Tout comme le parcours de ma mère l’a conduite à trouver la guérison émotionnelle et spirituelle dans une assemblée locale mennonite, la guérison de ma famille se poursuit partout où Dieu me conduit. Maintenant, je fais partie de l’équipe de responsables d’une paroisse internationale multiculturelle à Halle (Allemagne), implantée grâce à la coopération entre Verband Deutsche Mennoniten, Eastern Mennonite Mission et Deutsches Mennonitisches Missionskomitee.

Équilibre et accueil multiculturel

J’ai trouvé dans cette assemblée un équilibre entre l’action du Saint-Esprit et l’amour pour le Père en Jésus-Christ, une manière vivante et active de servir Dieu.

À la paroisse Soli Deo, nous proposons des cultes en plusieurs langues lors de presque toutes les réunions, y compris les cultes du dimanche. Nous avons donc appris que nous avons besoin d’équilibre. Nous devons être patients et ouverts aux personnes d’horizons différents tout autant qu’ils doivent l’être avec nous.

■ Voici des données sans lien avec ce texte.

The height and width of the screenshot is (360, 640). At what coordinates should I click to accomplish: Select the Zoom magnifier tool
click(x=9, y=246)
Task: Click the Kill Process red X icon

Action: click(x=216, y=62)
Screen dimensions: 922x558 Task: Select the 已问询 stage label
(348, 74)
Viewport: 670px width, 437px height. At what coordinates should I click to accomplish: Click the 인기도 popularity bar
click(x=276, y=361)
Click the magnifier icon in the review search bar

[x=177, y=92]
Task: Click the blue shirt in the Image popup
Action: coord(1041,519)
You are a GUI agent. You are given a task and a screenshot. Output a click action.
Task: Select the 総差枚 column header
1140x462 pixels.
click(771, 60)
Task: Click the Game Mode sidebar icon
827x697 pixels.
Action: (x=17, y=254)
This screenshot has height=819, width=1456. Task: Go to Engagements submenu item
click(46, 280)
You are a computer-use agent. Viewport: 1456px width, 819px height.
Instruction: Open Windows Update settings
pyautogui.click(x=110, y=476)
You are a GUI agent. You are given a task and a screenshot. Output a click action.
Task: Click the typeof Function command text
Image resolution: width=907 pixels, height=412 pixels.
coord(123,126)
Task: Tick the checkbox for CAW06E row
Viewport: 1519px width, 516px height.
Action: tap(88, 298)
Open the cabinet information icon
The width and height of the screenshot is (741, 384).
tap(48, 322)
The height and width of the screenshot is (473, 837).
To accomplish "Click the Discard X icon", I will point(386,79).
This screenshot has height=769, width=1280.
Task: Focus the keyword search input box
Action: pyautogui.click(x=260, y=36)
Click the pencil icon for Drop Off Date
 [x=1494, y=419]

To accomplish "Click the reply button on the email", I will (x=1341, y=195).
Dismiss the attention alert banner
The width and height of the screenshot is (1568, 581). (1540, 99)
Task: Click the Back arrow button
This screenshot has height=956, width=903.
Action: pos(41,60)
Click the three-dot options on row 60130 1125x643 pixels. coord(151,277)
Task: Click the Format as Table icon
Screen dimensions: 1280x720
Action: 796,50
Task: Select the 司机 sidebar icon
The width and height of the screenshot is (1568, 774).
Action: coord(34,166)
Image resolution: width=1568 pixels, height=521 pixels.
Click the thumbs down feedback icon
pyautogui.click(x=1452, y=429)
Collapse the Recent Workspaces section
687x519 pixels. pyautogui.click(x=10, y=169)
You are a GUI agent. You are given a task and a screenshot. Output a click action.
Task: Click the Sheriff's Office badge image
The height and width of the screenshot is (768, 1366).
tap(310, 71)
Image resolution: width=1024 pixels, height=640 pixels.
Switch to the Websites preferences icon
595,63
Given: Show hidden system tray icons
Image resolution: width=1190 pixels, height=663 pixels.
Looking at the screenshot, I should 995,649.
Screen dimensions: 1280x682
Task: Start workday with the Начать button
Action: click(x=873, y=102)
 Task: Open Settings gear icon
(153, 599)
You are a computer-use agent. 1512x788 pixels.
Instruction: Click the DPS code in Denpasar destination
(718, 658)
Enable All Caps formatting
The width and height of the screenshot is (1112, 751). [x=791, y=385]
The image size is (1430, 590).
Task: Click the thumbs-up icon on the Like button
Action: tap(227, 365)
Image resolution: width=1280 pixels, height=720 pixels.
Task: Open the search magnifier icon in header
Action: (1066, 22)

Il faut trouver un équilibre entre s’accrocher à ses croyances, peut- être basées sur la culture de l’église occidentale, et reconnaître que d’autres cultures ont une approche pour connaître Jésus, basée sur leurs origines, lorsqu’elles s’approchent du Père par le Fils et le Saint-Esprit. Nous pouvons sembler différents, mais nous sommes unis lorsque nous regardons vers Jésus, ‘l’initiateur de la foi et qui la mène à son accomplissement.’ (Hébreux 12/2).

Apprendre à s’écouter dans l’amour est si important. Certaine des personnes qui se sont jointes à nous ne sont pas à l’aise avec les expressions démonstratives du Saint-Esprit, issues du mouvement pentecôtiste, tandis que d’autres trouvent qu’elles sont essentielles à leur pratique spirituelle. Et pourtant, ces deux groupes louent Dieu ensemble, ainsi nous trouvons le moyen d’y arriver alors que certains pourraient dire que ce n’est pas possible.

Ce sont précisément les principes anabaptistes (la suivance de Jésus), équilibrée par la spontanéité de la présence et de l’action du Saint-Esprit qui me permet d’aider à guider une assemblée internationale.

Ce genre d’amour et d’appréciation des différences est le message même de l’évangile, et c’est ce qui nous permet de rester ensemble malgré nos différentes origines multiculturelles. Et je crois que développer cet équilibre nous amènera au prochain grand mouvement de Dieu sur cette terre.

—Kellie Swope est membre de l’équipe des responsables de l’assemblée locale mennonite Soli Deo, à Halle (Allemagne).


Cet article est paru pour la première fois dans le numéro d’avril 2022 de Courier/Correo/Courrier.